These third-party components are installed on the system as prerequisites prior to performing the Deephaven installation. Examples of these components include lighttpd, python, and mariadb/MySQL. Please refer to the Deephaven Server Installation Guide for a complete list of third-party Deephaven package dependencies.
All of the license agreements, maintenance, troubleshooting and run-books for these external contributing applications, daemons and services are described in their respective and official online documentation.
Security and Access Control
Each Deephaven end-user requires a unique private key, or username and password. Users are created in the Deephaven Console. Only users with Deephaven admin rights can create new users.
To access the ACL Editor from the Deephaven Console, click the Advanced button and select ACL Editor. (Note: A user must be a member of the acl-editors
group to view or open the ACL Editor.)
Enter a new panel title if desired, or click OK to accept the default.
The ACL DB Editor can then be used to add or update Users, Groups and Table permissions.
Please refer to Permissions for additional information about the ACL Editor.
MySQL vs. LDAP
By default, Deephaven user permissions are stored in a local MariaDB (MySQL) database. Alternatively, the Authentication Server allows the use of Lightweight Directory Access Protocol (LDAP) to validate usernames and passwords. This is convenient for customers who already have users in a directory server such as Microsoft Active Directory.

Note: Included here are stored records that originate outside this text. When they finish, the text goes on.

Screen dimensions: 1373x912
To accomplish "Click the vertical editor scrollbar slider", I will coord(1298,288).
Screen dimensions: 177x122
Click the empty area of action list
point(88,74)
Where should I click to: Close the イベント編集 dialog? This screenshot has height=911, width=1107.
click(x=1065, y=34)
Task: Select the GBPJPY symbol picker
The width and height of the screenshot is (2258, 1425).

Please refer to the LDAP Configuration Guide for instructions on how to configure Deephaven to use LDAP instead of MariaDB (MySQL).
Metrics and Monitoring
Understanding the state of your Deephaven deployment is essential for ensuring the reliability and stability of the system. Metrics provide the raw data measurements of system usage for an external monitoring system that can gather and visualize metrics, and send out alerts.
Monitoring
Monitoring is the process of collecting, aggregating and analyzing metrics. Raw metric data from various parts of the system should be collected into a monitoring system such as Grafana, DataDog, New Relic, etc.

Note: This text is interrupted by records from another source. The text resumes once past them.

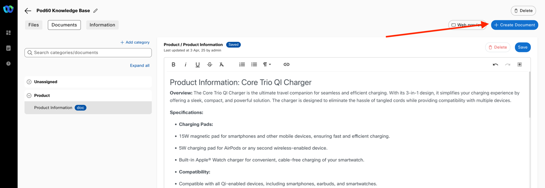Apply italic formatting to text

click(186, 65)
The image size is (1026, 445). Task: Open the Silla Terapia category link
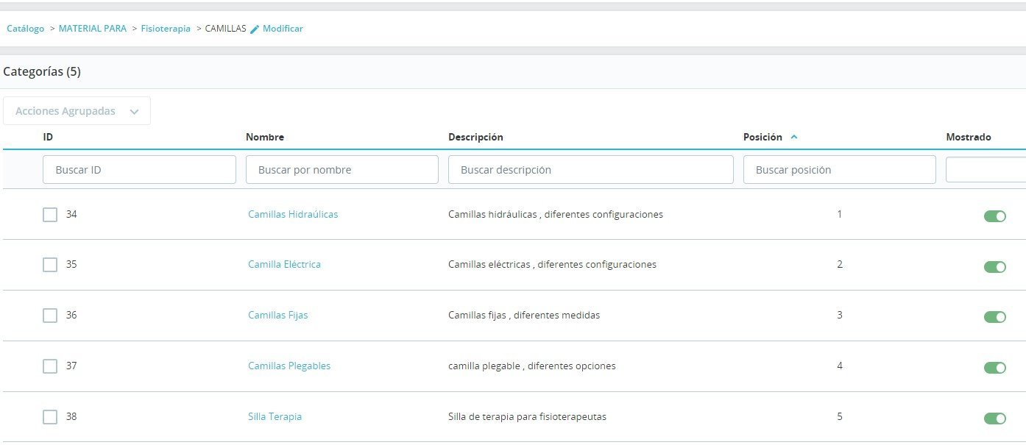tap(275, 416)
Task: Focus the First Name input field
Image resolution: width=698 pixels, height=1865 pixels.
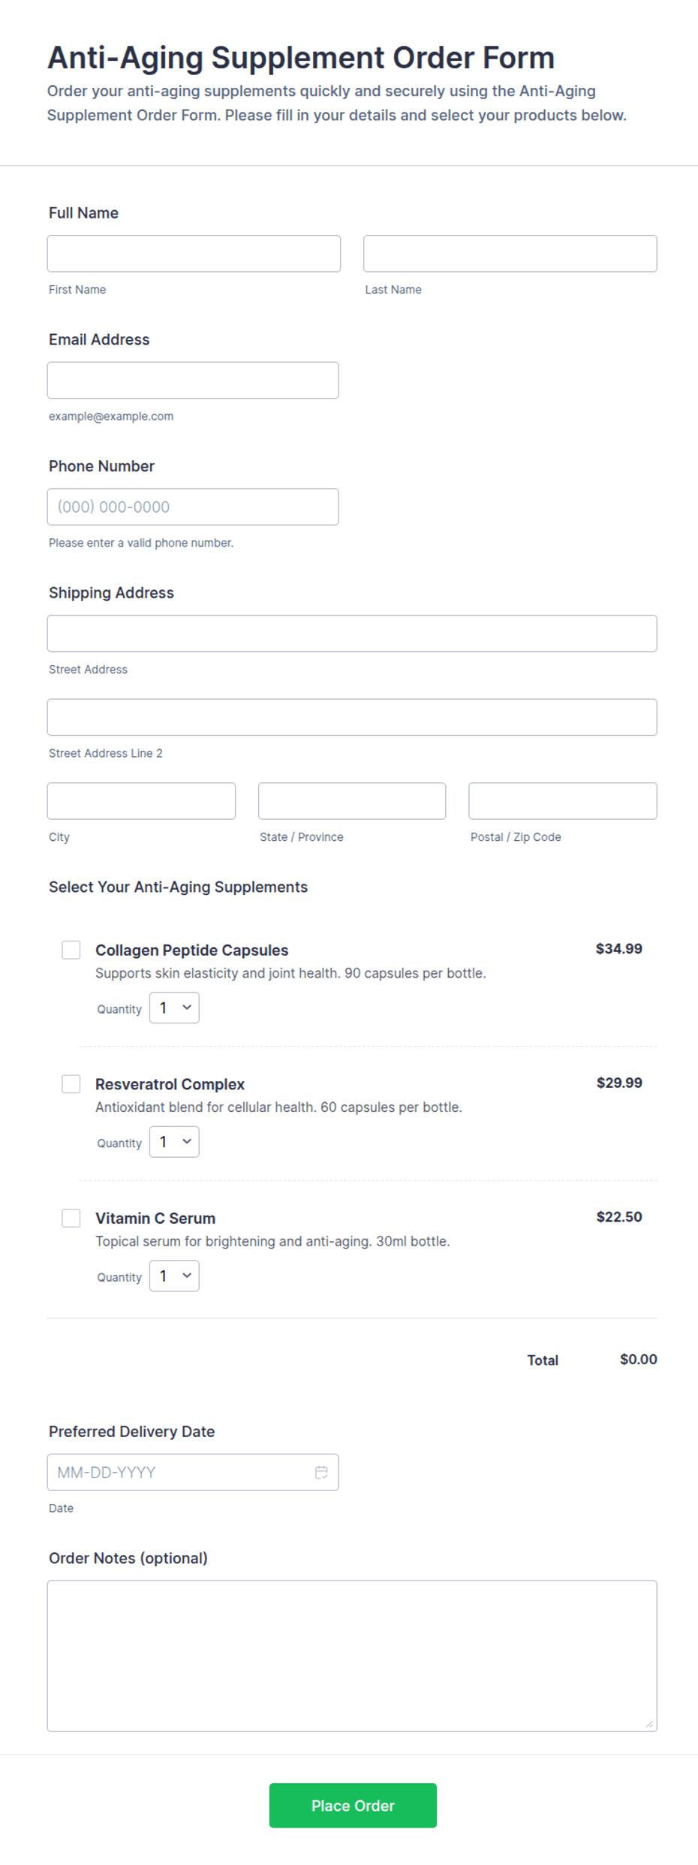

The monitoring system is responsible for aggregation, visualization, and initiating alerts when the values meet certain thresholds.
Deephaven Process Monitoring
Basic monitoring for all Deephaven processes can be implemented by examining the servers process list for each of the Deephaven processes listed above or by using Monit output to see the process health. In general, Monit will attempt to restart any failed processes until successful.

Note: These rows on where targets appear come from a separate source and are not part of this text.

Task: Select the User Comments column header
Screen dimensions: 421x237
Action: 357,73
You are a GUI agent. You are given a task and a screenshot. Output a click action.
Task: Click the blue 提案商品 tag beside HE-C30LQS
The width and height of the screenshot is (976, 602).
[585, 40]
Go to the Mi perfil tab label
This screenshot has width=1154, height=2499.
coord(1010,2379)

Alarms should be set up for any processes not running when they should be and combined with examination of the application logs to get the root cause.
Deephaven Performance and Event Information
The Deephaven DbInternal
namespace provides several tables containing performance and event data that can be used for monitoring purposes. Queries can be written to analyze Deephaven's internal state and performance by using these tables. The performance records are recorded on disk in the binary logs listed below and are then processed into the database.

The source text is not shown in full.